Back to projects
2026Active

LeRobot SO-101 Open-Source Arm

Building and training the flagship open-source SO-101 robotic arm in the Hugging Face LeRobot ecosystem using imitation learning.

LeRobotImitation LearningHardware

Step-by-step guide

Recording data, training, and running inference with LeRobot.

View guide →

Hardware Assembly & Calibration

The SO-101 platform relies on a dual-arm follower/leader configuration designed for precise Human-In-The-Loop data collection. We fully assembled two parallel arm configurations. Early on we hit some hardware turbulence (a burnt servo and ID configuration syncing issues), but after sorting those out the leader arm's teleoperation maps cleanly to the physical follower arm and passes all hardware calibration checks.
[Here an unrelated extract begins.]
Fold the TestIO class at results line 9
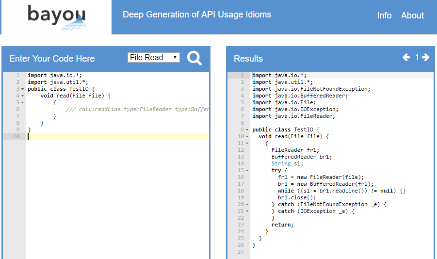Image resolution: width=437 pixels, height=259 pixels. [x=247, y=130]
Edge Computing & Teleoperation

To ensure a highly embedded, self-contained robotic platform, we transferred the primary teleoperation and inference brain locally onto an NVIDIA Jetson (flashed with Jetpack 6.2). Using the LeRobot environment natively, the Jetson handles real-time synchronization across our multi-camera setup (Side array + Grip array) while bridging joint-state telemetry directly into our dataset directories.

Early Iterations & Lessons Learned

Our initial behavior cloning trials focused on a basic insertion task: placing a block precisely within taped boundaries. We harvested 100 teleoperated episodes, but early model training yielded highly erratic performance. The robot suffered from severe overfitting and out-of-distribution (OOD) freezing. If it encountered a slightly new state, it fundamentally didn't know what to do. Because we verified our hardware calibration was solid, we concluded the issue was a non-diverse dataset. After aggressively expanding our training sweeps and injecting variability, we successfully achieved inference. The arm can now autonomously complete the insertion task using an ACT architecture.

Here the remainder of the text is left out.